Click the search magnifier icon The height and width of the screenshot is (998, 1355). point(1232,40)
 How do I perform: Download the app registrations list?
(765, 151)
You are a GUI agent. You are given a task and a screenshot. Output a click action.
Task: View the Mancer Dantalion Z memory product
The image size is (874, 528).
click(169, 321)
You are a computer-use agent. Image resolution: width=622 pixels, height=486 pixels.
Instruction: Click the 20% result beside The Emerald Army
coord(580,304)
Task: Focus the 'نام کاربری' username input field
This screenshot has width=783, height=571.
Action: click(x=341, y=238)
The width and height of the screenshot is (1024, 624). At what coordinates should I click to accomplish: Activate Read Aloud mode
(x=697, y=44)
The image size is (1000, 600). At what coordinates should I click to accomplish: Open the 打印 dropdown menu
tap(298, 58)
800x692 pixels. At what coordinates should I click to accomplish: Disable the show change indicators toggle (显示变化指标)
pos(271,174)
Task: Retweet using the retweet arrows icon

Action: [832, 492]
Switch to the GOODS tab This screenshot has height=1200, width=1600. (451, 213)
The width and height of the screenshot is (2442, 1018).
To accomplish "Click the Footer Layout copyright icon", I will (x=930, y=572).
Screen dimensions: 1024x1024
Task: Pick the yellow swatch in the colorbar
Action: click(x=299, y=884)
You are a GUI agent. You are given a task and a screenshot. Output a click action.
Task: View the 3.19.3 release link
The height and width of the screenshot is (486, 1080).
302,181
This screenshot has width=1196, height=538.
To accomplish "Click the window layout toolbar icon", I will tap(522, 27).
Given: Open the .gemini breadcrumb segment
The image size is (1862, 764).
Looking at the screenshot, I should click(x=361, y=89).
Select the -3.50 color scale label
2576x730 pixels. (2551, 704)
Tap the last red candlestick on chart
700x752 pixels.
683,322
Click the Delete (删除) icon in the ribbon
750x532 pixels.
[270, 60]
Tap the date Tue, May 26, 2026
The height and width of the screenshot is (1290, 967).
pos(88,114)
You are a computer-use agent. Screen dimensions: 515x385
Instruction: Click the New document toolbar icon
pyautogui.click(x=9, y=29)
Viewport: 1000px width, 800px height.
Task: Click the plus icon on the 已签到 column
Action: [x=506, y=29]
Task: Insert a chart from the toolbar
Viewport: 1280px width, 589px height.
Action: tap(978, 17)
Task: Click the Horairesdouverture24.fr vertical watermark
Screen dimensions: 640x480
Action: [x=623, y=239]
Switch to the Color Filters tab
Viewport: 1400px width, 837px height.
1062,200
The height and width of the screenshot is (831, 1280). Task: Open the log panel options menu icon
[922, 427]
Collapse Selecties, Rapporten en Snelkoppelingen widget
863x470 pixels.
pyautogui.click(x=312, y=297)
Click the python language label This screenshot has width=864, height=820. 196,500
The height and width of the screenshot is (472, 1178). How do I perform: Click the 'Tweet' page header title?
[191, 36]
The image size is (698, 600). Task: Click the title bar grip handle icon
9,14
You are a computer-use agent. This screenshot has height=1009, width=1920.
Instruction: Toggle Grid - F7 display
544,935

========================================================================

Work request
Please retype each entry above exactly as it is written.

Task response
Click the search magnifier icon The height and width of the screenshot is (998, 1355). point(1232,40)
 How do I perform: Download the app registrations list?
(765, 151)
You are a GUI agent. You are given a task and a screenshot. Output a click action.
Task: View the Mancer Dantalion Z memory product
The image size is (874, 528).
click(169, 321)
You are a computer-use agent. Image resolution: width=622 pixels, height=486 pixels.
Instruction: Click the 20% result beside The Emerald Army
coord(580,304)
Task: Focus the 'نام کاربری' username input field
This screenshot has width=783, height=571.
Action: click(x=341, y=238)
The width and height of the screenshot is (1024, 624). At what coordinates should I click to accomplish: Activate Read Aloud mode
(x=697, y=44)
The image size is (1000, 600). At what coordinates should I click to accomplish: Open the 打印 dropdown menu
tap(298, 58)
800x692 pixels. At what coordinates should I click to accomplish: Disable the show change indicators toggle (显示变化指标)
pos(271,174)
Task: Retweet using the retweet arrows icon

Action: [832, 492]
Switch to the GOODS tab This screenshot has height=1200, width=1600. (451, 213)
The width and height of the screenshot is (2442, 1018).
To accomplish "Click the Footer Layout copyright icon", I will (x=930, y=572).
Screen dimensions: 1024x1024
Task: Pick the yellow swatch in the colorbar
Action: click(x=299, y=884)
You are a GUI agent. You are given a task and a screenshot. Output a click action.
Task: View the 3.19.3 release link
The height and width of the screenshot is (486, 1080).
302,181
This screenshot has width=1196, height=538.
To accomplish "Click the window layout toolbar icon", I will tap(522, 27).
Given: Open the .gemini breadcrumb segment
The image size is (1862, 764).
Looking at the screenshot, I should click(x=361, y=89).
Select the -3.50 color scale label
2576x730 pixels. (2551, 704)
Tap the last red candlestick on chart
700x752 pixels.
683,322
Click the Delete (删除) icon in the ribbon
750x532 pixels.
[270, 60]
Tap the date Tue, May 26, 2026
The height and width of the screenshot is (1290, 967).
pos(88,114)
You are a computer-use agent. Screen dimensions: 515x385
Instruction: Click the New document toolbar icon
pyautogui.click(x=9, y=29)
Viewport: 1000px width, 800px height.
Task: Click the plus icon on the 已签到 column
Action: [x=506, y=29]
Task: Insert a chart from the toolbar
Viewport: 1280px width, 589px height.
Action: tap(978, 17)
Task: Click the Horairesdouverture24.fr vertical watermark
Screen dimensions: 640x480
Action: [x=623, y=239]
Switch to the Color Filters tab
Viewport: 1400px width, 837px height.
1062,200
The height and width of the screenshot is (831, 1280). Task: Open the log panel options menu icon
[922, 427]
Collapse Selecties, Rapporten en Snelkoppelingen widget
863x470 pixels.
pyautogui.click(x=312, y=297)
Click the python language label This screenshot has width=864, height=820. 196,500
The height and width of the screenshot is (472, 1178). How do I perform: Click the 'Tweet' page header title?
[191, 36]
The image size is (698, 600). Task: Click the title bar grip handle icon
9,14
You are a computer-use agent. This screenshot has height=1009, width=1920.
Instruction: Toggle Grid - F7 display
544,935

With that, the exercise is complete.